A federal judge in Montana last month put a halt to a timeshare donation scheme that the U.S. Department of Justice calls “abusive.”
The companies in question? Montana-based Project Philanthropy Inc., which does business as Donate for a Cause, and Timeshare Closings Inc., which also does business as Resort Closings Inc., according to the Kansas City Star. According to the federal complaint, these organizations acted in tandem to give appraisals that “grossly overvalu[ed] the donated timeshare rights” that a consumer might claim in the hopes of a generous charitable tax deduction from the IRS.
Rather than immediately donating the timeshare titles to charity, Donate for a Cause was simply used as a go-between, briefly holding the timeshare titles before they were resold online for a fraction of the appraised value. As a result of the scheme, thousands of consumers were allegedly provided with improper tax deductions. As the federal complaint explains:
“The IRS estimates that since 2010, defendants have caused customers to donate 5,523 timeshares to this scheme. Based on a review of only 2,994 of these customers’ files, the IRS determined that defendants have caused more than $19.4 million in improper tax deductions for the timeshares alone.”
Federal Judge Sam Haddon passed down the order on September 28, 2016; Project Philanthropy and its operators have 30 days to turn over a list of all the names, addresses, phone numbers and social security numbers of the consumers for whom it handled a timeshare donation since 2010.

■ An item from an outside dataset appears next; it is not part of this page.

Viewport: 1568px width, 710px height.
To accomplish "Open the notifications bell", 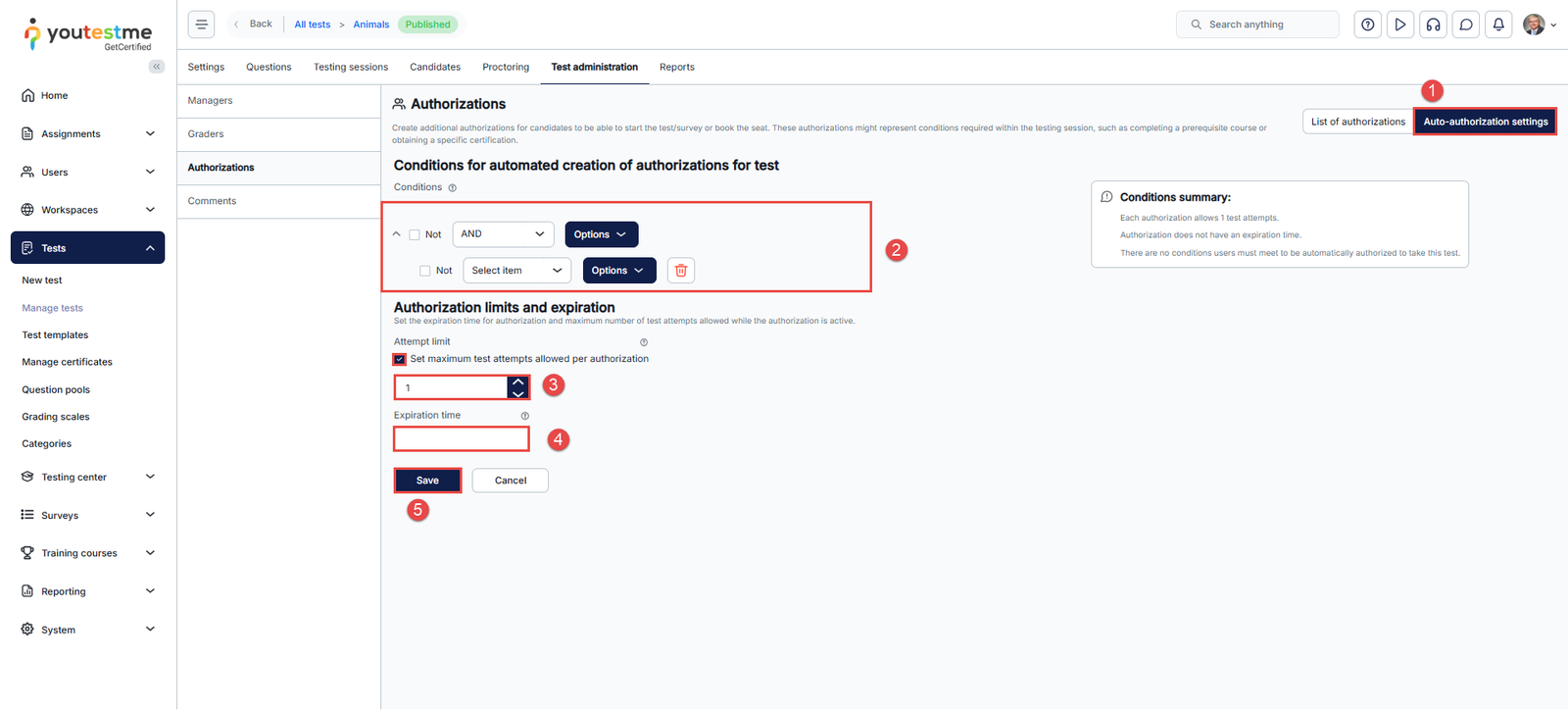I will [1498, 25].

And that’s not all. The CEO and President of the company have agreed to being permanently barred from the practice of marketing or promoting charitable contribution deductions. The defendants are also prohibited from preparing property appraisals in connection with federal tax returns. Project Philanthropy and all of its affiliated companies must also post a copy of the injunction on their individual websites, and notify all employees of the final order.